Ethenone


Ethenone is the formal name for ketene, an organic compound with formula C2H2O or H2C=C=O. It is the simplest member of the ketene class. It is a tautomer of the even less stable ethynol.

Properties

Ethenone is a highly reactive gas and has a sharp irritating odour. It is only reasonably stable at low temperatures. It must therefore always be prepared for each use and processed immediately, otherwise a dimerization to diketene occurs or it reacts to polymers that are difficult to handle. The polymer content formed during the preparation is reduced, for example, by adding sulfur dioxide to the ketene gas. Because of its cumulative double bonds, ethenone is highly reactive and reacts in an addition reaction H-acidic compounds to the corresponding acetic acid derivatives. It does for example react with water to acetic acid or with primary or secondary amines to the corresponding acetamides.
Ethenone is highly poisonous; its toxicity is about eight times that of phosgene.
Ethenone tends to spontaneously polymerize. Contact with hydrogen peroxide leads to an explosive reaction. It can form an explosive mixture with air.
It is soluble in acetone, ethanol, ethyl ether, aromatic solvents and halocarbons.

Preparation

Ethenone was discovered at the same time by Hermann Staudinger
and by Norman T. M. Wilsmore.
Ethenone is produced on a large scale industrially for use in the production of acetic anhydride. It can be prepared by pyrolysis of acetone, and this was formerly the main industrial process. When passing acetone vapors through heated pipes or electrically heated metal wires at 500-600 °C in the presence of little carbon disulfide, acetone decomposes into methane and ethenone, with 95% yield.
In industrial chemistry, ketone pyrolysis has largely been replaced by the dehydration of acetic acid.

Natural occurrence

Ethenone has been observed to occur in space, in comets or in gas as part of the interstellar medium.

Use

Ethenone is used to make acetic anhydride from acetic acid. Generally it is used for the acetylation of chemical compounds.

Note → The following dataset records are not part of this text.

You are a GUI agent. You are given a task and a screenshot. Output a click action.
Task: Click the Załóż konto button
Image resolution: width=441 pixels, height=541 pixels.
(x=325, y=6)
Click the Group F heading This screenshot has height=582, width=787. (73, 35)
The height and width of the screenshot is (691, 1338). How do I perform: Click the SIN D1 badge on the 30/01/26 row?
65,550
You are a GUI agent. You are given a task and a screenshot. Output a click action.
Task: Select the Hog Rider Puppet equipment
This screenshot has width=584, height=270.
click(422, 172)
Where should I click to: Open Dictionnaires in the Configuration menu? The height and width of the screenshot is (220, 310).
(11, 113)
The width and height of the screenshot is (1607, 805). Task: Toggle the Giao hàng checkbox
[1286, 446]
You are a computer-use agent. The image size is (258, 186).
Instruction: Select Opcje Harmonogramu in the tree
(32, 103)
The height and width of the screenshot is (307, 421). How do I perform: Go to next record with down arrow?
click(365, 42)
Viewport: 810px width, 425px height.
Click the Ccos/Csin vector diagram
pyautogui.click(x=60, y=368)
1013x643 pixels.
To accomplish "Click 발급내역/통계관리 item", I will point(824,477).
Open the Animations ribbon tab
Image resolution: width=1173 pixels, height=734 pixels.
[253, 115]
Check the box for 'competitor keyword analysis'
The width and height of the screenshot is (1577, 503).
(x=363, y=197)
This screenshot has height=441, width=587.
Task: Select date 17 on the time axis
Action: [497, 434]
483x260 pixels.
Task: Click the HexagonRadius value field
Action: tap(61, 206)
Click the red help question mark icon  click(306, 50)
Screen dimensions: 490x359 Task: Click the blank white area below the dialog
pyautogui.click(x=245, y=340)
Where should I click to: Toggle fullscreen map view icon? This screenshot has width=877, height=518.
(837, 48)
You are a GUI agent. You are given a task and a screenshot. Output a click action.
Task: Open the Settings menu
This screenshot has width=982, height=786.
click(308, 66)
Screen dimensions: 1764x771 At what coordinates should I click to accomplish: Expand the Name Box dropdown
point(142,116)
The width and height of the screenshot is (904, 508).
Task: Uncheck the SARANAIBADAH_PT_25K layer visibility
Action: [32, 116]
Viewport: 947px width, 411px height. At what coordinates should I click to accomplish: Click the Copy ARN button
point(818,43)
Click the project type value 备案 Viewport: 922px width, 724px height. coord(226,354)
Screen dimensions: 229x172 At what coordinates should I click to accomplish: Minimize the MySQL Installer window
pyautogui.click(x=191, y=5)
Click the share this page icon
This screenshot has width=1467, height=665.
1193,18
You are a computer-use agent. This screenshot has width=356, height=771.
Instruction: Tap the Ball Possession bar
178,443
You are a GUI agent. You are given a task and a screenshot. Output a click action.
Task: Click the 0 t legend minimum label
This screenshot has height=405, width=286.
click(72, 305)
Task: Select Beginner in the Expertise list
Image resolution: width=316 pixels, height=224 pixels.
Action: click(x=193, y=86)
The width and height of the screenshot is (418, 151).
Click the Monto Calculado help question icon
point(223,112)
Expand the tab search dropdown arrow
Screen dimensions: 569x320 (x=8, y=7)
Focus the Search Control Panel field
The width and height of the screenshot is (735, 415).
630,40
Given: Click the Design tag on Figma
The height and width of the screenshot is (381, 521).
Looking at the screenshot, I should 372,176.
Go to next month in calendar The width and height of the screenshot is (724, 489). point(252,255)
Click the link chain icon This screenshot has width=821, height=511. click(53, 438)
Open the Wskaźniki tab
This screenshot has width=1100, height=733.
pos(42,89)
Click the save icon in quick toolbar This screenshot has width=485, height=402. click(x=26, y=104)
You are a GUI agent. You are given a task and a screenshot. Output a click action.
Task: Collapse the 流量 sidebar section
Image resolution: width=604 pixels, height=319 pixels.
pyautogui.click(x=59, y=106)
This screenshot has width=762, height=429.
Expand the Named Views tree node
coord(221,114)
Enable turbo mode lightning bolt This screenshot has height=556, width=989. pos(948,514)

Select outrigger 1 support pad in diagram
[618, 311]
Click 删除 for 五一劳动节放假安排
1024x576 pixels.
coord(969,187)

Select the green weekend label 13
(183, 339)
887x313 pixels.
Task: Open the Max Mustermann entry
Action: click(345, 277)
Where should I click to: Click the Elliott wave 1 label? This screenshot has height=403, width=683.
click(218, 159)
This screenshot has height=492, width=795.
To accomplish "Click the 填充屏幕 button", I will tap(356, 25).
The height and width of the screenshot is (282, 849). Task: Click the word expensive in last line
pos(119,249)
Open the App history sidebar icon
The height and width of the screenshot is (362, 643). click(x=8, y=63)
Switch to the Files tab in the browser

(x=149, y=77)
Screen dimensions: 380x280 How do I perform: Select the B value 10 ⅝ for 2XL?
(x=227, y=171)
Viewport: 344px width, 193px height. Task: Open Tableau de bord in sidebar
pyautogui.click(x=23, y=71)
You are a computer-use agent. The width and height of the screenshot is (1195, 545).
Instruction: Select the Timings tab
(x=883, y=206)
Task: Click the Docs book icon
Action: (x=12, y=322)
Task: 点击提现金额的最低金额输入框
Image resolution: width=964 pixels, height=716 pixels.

Ethenone reacts with methanal in the presence of catalysts such as Lewis acids to give β-propiolactone. The technically most significant use of ethenone is the synthesis of sorbic acid by reaction with 2-butenal in toluene at about 50 °C in the presence of zinc salts of long-chain carboxylic acids. This produces a polyester of 3-hydroxy-4-hexenoic acid, which is thermally or hydrolytically depolymerized to sorbic acid.
Ethenone is very reactive, tending to react with nucleophiles to form an acetyl group. For example, it reacts with water to form acetic acid; with acetic acid to form acetic anhydride; with ammonia and amines to form ethanamides; and with dry hydrogen halides to form acetyl halides.
The formation of acetic acid likely occurs by an initial formation of 1,1-dihydroxyethene, which then tautomerizes to give the final product.
Ethenone will also react with itself via Woodward-Hoffmann rules| photocycloadditions to form cyclic dimers known as diketenes. For this reason, it should not be stored for long periods.

Hazards

Exposure to concentrated levels causes humans to experience irritation of body parts such as the eye, nose, throat and lungs. Extended toxicity testing on mice, rats, guinea pigs and rabbits showed that ten-minute exposures to concentrations of freshly generated ethenone as low as 0.2 mg/liter may produce a high percentage of deaths in small animals. These findings show ethenone is toxicologically identical to phosgene.
The formation of ketene in the pyrolysis of vitamin E acetate, an additive of some e-liquid products, is one possible mechanism of the reported pulmonary damage caused by electronic cigarette use.
Occupational exposure limits are set at 0.5 ppm over an eight-hour time-weighted average.
An IDLH limit is set at 5 ppm, as this is the lowest concentration productive of a clinically relevant physiologic response in humans.